06-08-2026

Le (tre?) osterie di Francesco Guccini: cibo come occasione d'incontro tra le persone

Per il cantautore, scomparso poche ore fa, l’osteria non era solo il luogo in cui si beve, si mangia e si tira tardi. Era una forma di civiltà. Che lui ha esercitato in indirizzi come Osteria dei Poeti, Da Vito, Caciosteria dei Due Ponti. E anche...

Francesco Guccini è scomparso oggi, 6 aprile, all

Francesco Guccini è scomparso oggi, 6 aprile, all'età di 86 anni. Immagine di Wikipedia

Francesco Guccini - scomparso poche ore fa a 86 anni - ha sempre diffidato delle mitologie costruite intorno alla propria figura, compresa quella che lo vorrebbe infaticabile frequentatore di bettole, depositario di ogni segreto della Bologna notturna e delle sue infinite osterie. La realtà, raccontata da lui stesso con la consueta ironia, sarebbe molto più circoscritta: «Passo da sempre per un grande esperto di osterie, ma si tratta di una favola», ha spiegato, ricordando di averne frequentate assiduamente appena tre.
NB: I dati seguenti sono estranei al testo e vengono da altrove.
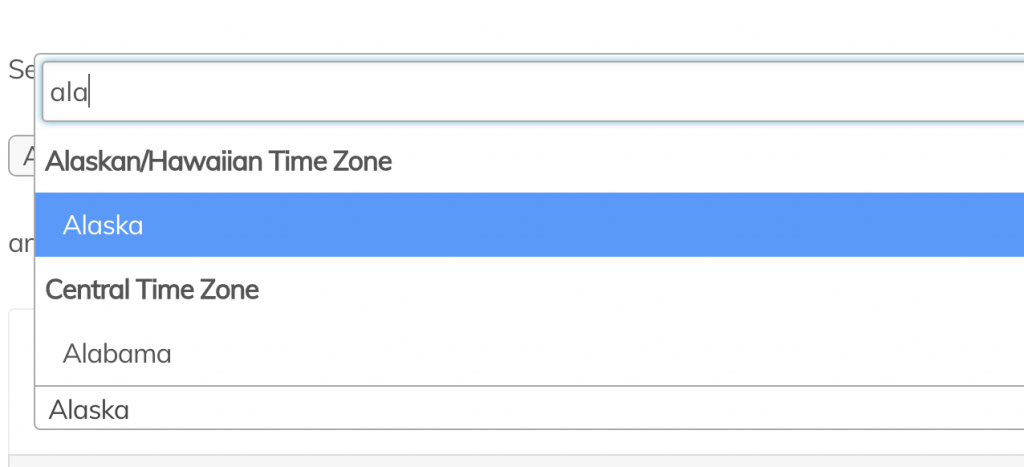Click the blue highlighted result row
The width and height of the screenshot is (1024, 467).
click(x=530, y=225)
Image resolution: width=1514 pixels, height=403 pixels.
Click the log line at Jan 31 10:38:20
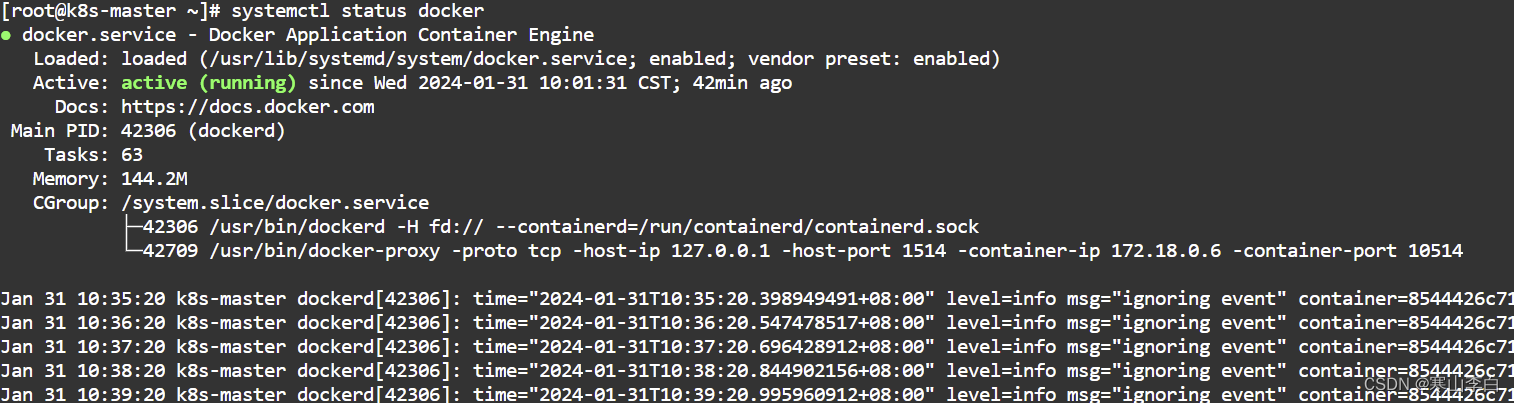click(x=757, y=370)
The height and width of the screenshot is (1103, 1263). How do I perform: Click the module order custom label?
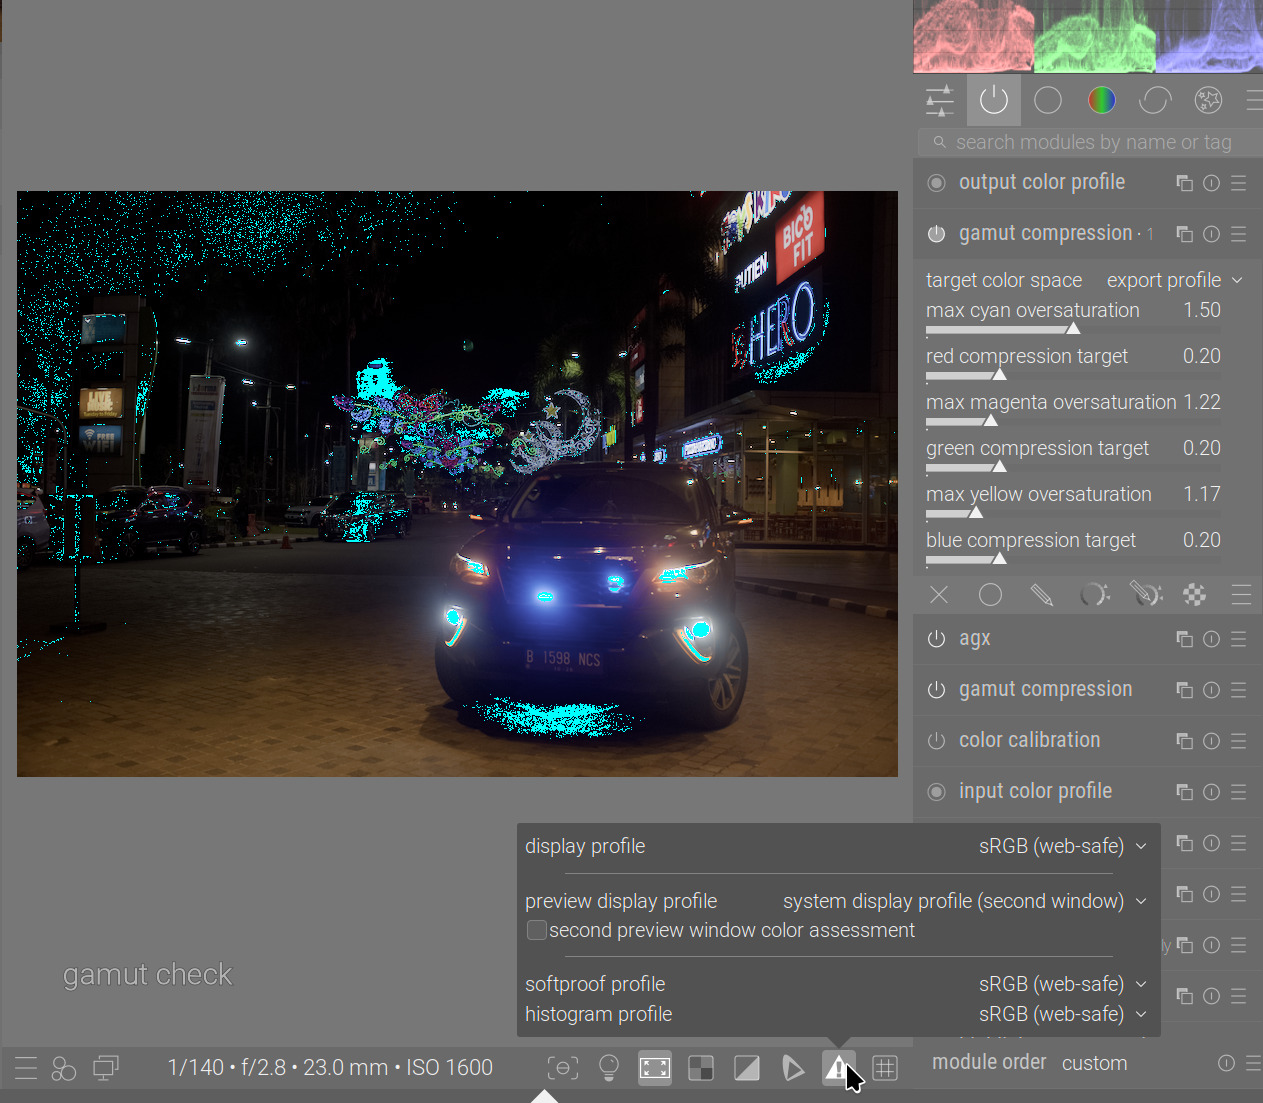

Tre, tuttavia, possono bastare a costruire un universo. Perché nella biografia e nell’opera di Guccini l’osteria non è semplicemente il luogo in cui si beve, si mangia e si tira tardi. È una forma di civiltà. Uno spazio intermedio tra la casa e la strada, tra la dimensione privata e quella pubblica, nel quale le persone si incontrano prima ancora di sapere che cosa abbiano da dirsi. È il contrario del locale progettato, tematizzato, trasformato in esperienza: non promette nulla, se non un tavolo, qualche bicchiere, cibi senza retorica e la possibilità che la serata prenda una direzione imprevista.

 

LE OSTERIE DI GUCCINI

Trattoria Da Vito a Bologna

Trattoria Da Vito a Bologna

La prima fu l’Osteria dei Poeti, in via dei Poeti a Bologna, fallita nel 2023. Il nome, avrebbe scoperto Guccini, non alludeva affatto a una confraternita di artisti maledetti, ma al cognome della famiglia proprietaria. L’equivoco era però troppo bello per non alimentare l’immaginazione di un gruppo di giovani che desiderava sentirsi parte di una bohème padana, più nebbiosa che parigina. Guccini le dedicò anche una canzone: fu il suo primo amore tra le osterie, il luogo dei pomeriggi, delle discussioni e di un’educazione sentimentale compiuta intorno a tavoli comuni.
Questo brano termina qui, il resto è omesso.